Privacy Techniques in Deep Learning
Introduction
With the apparition of internet, a large amount of data have been generated. In fact, this a exponential growth. For example, each day about 500M tweets are sent, 95M photos and videos are shared in Instagram, 500M photos are been uploaded. This exponential growth has allowed the use of new techniques in Artificial Intelligence. For example Deep Learning, where models can use this large amount of data to create useful applications, which we use everyday. In this dynamic interaction, where models and data combine into services, we need to address an important aspect: privacy. Privacy is an important area which is presented in many branches of science. It is an important property, which must be maintained. However, this can be different, according to the context in which is applied. In particular case of deep learning, we are interested in preserve privacy at both levels:
- Data, we need to assure, that the data been used, must retain its privacy property, and in
- Models, we must protect the learned information, such as, no leaking is present.
In the following sections, we will apply different privacy techniques in both levels.
Differential Privacy (DP)
Suppose we have a large data set, for which we have little or no labels. In a case like this, we could apply different techniques to label the data. Among them, we could use external models to classify our data. Then, we can average their predictions (similar to voting models) and get our labels. Of course, we need to train our own model afterwards. However, how can we guarantee that no information from the external data set will be leaked into our labels. At first, it could seem innocent to think that, we cannot use the external models to get information about their data sets. In truth, it can be done. Therefore, we need to implement a framework, which:
1. Allow to label our data, and at the same time.

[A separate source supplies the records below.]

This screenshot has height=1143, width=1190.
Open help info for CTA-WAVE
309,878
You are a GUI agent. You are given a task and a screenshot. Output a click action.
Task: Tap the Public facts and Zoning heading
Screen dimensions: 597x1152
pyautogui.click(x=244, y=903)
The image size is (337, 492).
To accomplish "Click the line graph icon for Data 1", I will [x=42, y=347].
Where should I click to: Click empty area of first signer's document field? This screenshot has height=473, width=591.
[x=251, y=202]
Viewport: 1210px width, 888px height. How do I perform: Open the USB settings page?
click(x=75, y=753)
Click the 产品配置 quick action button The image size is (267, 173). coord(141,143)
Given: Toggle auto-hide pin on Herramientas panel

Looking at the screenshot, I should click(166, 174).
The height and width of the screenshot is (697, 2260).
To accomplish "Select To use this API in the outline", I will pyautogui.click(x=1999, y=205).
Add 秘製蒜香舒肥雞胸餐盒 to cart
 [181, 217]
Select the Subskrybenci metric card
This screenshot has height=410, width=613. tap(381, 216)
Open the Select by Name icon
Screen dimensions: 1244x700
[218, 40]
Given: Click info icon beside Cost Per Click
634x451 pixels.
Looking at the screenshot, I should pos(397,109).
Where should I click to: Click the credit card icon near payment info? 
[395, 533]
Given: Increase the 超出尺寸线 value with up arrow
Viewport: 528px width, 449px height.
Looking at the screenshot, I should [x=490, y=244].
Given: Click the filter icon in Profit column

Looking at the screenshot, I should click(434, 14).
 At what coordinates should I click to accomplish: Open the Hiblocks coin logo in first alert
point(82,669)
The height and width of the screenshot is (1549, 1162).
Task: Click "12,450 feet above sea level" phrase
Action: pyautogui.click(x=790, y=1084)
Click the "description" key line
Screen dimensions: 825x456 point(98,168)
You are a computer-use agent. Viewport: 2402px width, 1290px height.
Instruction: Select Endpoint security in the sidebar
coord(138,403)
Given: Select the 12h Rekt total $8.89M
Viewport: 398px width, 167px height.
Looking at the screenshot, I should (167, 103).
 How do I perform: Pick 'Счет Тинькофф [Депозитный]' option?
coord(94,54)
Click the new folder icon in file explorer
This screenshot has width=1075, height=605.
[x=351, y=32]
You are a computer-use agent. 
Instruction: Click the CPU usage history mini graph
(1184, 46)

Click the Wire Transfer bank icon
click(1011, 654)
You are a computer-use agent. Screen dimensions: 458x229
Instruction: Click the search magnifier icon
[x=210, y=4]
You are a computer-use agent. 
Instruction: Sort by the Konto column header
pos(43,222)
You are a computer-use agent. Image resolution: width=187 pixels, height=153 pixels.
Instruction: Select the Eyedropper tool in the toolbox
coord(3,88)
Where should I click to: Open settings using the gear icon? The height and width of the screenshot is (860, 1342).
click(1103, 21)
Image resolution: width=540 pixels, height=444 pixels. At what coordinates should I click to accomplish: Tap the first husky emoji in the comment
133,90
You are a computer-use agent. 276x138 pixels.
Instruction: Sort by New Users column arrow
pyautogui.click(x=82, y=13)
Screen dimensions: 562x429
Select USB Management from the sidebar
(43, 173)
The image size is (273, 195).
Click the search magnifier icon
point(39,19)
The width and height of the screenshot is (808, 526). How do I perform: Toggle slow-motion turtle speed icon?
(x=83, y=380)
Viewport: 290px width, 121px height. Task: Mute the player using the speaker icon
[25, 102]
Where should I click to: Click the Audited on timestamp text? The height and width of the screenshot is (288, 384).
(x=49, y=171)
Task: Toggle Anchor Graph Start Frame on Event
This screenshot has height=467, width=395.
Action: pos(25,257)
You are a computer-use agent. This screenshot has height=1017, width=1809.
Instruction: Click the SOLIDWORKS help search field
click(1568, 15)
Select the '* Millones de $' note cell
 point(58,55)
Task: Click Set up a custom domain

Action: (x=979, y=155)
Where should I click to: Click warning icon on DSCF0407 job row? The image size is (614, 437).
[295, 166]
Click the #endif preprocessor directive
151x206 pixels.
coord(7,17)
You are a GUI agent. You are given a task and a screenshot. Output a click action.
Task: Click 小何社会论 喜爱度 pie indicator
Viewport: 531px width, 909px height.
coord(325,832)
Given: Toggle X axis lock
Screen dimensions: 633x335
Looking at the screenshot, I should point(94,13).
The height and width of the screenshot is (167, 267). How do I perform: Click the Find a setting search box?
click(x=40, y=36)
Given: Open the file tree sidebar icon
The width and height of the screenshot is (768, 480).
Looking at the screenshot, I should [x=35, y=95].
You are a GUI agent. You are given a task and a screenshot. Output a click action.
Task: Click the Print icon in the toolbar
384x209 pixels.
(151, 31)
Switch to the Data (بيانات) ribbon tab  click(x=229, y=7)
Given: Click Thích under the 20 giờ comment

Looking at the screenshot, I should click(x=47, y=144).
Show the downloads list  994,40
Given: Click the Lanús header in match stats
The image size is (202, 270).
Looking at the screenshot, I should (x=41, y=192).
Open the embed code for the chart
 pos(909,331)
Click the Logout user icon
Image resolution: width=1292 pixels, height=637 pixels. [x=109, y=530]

2. Maintains the privacy of the external data sets.
The DP framework is the answer to this problem. DP, allow us to use the predictive capacity of external models, in a fashion, where privacy is maintained. In fact, we add a new hyperparameter to our training, which will maintain the privacy. In this scenario, a set of teachers (external models) will be used to aid in the generation of labels. In this setting, we use each teacher prediction to get a label.
Then, we can take the maximum in a voting fashion. However, we need to take into consideration the privacy factor. Therefore, we will add an extra factor into the process. This, will be defined as epsilon, and will measure the level of information leaking as well the and the maintained privacy. Thus, epsilon became another hyperparameter that we must tune. Furthermore, this hyperparameter, will ensure that no information is leaking into the generated labels. Now, since we will add noise, there are many approaches we can use to generate it. Some famous options are Gaussian and Laplace noise. Now, let’s explore DP with an example. In this example, we are going to use the digits data set. This data set, as we can see in the image; contains handwritten digits, which vary from zero to nine. The images are contained into an array.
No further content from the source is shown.